§ **REQUIRED ACTIONS**
A: In the comic book reviews, who is Brian Michael Bendis's artistic collaborator on New Avengers #23?
B: Pick up the comic book reviews after their final line and keep writing.

§ **QUOTED PASSAGE**
--------------------------------

New Avengers #23 (Marvel) God, I hate this book. So why can’t I stop reading it? Anyway, despite the title, the only Avenger to actually appear is Spider-Woman, unless you count Iron Man, who appears in a few panels being a total dick. Nothing terribly pertinent or interesting really happens, other than we find out which side Jessica Drew lands on (Cap's; there, I saved you three bucks). The thrust of the issue is simply Brian Michael Bendis un-building the build up he had built up in New Avengers #14 amd #15. His artistic collaborator this time out is Olivier Coipel, whose line work is wonderful, but he and Bendis completely lost me on two separate occasions in this same issue, the confusing battle spiral on pages five and six and the conversation on pages 17 and 18 (I followed the top tier all the way across).

Ultimate Spider-Man #99 (Marvel) God, I love this book. Brian Michael Bendis has written 98 issues of it already, and yet this one has more “Holy shit!” moments than all of them combined. His willingness to stay on this title so long repeatedly pays off, as it does again in this issue—when a twist has been building for this long, it hits you that much harder. If he can end this story arc on the same high notes that he started it, the words “Clone Saga” may not be dirty ones to Spider-Man fans for much longer.

Wonder Woman #2 (DC) Oh yeah, DC has this superheroine named Wonder Woman with her own title, don’t they? I’d nearly forgotten, it’s been so long since #1. This issue is jam-packed with action and guest stars, as Batman, Robin and Wonder Girl join Wonder Woman, “Diana Prince” and Nemesis to do battle with amped-up Wondy rogues Dr. Psycho, The Cheetah, Giganta, Dr. Posion, Osira and Dr. Cyber. Whew! Plus, there’s a totally out of left field guest-star appearing at the end, one wearing a fantastic costume redesign. Terry Dodson’s design work and wonderful rendering (inked by Rachel Dodson) continue to be the selling point here. As for the story, it’s surprisingly simple, and requires perhaps too much suspension of disbelief even for a Wonder Woman comic book (Diana, one of the most well-known superheroes and political figures on the planet, adopts a secret identity and a Clark Kent-simple disguise to go to work for a federal government agency whose sole job is to study metahumans…like Diana).

Wednesday, August 23, 2006

"We hope your holiday is ruined whenever you read it."

--------------------------------

§ **MATERIAL**

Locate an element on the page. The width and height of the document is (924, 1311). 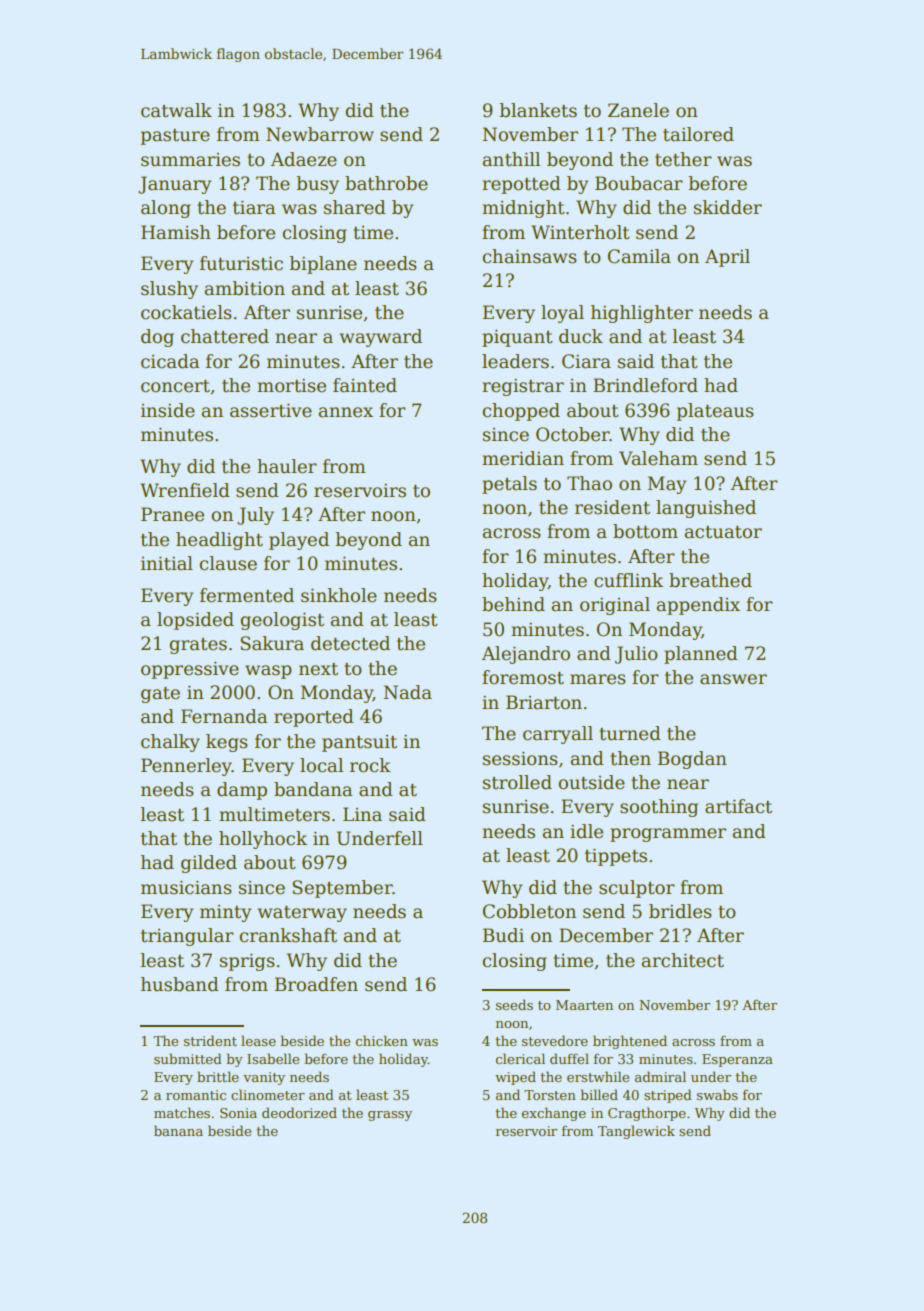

--------------------------------

§ **RESULTS FOR THE EXERCISE**
A: Olivier Coipel

B:
So says Gerry Duggan, who, with Brian Posehn, has written the completely crazy post-apocalyptic Christmas tale The Last Christmas. To read an interview with Duggan, and TLC penciler Rick Remender, be sure to click to bamkapow.com. It goes kinda like this:

And speaking of "Christmas" vs. "X-Mas," why didn't you go with the latter? Comics with "X’s” in the title have always sold better than comics with the word "Christ" in them.

I just decided that any sequel will be titled: "X-Mas Men"…everybody knows that Gary the Snowman is the new Wolverine. I read it on a message board.

Fred Van Lente, man of action...and philosophy


Get thee to bamkapow.com to read my interview with Fred Van Lente, the writer behind the hilarious Action Philosophers! comic. I was pretty bummed when I learned it's winding down, ending with #9. At least until I learned what Van Lente and his AP! co-creator Ryan Dunlavey have up their collective sleeve. Be sure to check it out. Here's a sample exchange to whet your interview-reading appetite:

This week's issue is the "People's Choice," in which the most requested philosophers to get the Action Philosophers' treatment. When you were collecting suggestions and votes for it, did you get any that really threw you?

Oh yeah, like every week—still! (laughs) Somebody writes in recommending someone who I guess turned them on in college but Ryan and I have never heard of before, usually obscure lefties. People have also suggested we do an All-Vegetarian Issue and an All-Feminism Issue, but it doesn't look like that's going to happen.

The one name that keeps coming up is the Marquis de Sade … Jesus, I'm like, people, people: Wanting to fuck everything that moves is NOT a philosophy!

It's an important life goal.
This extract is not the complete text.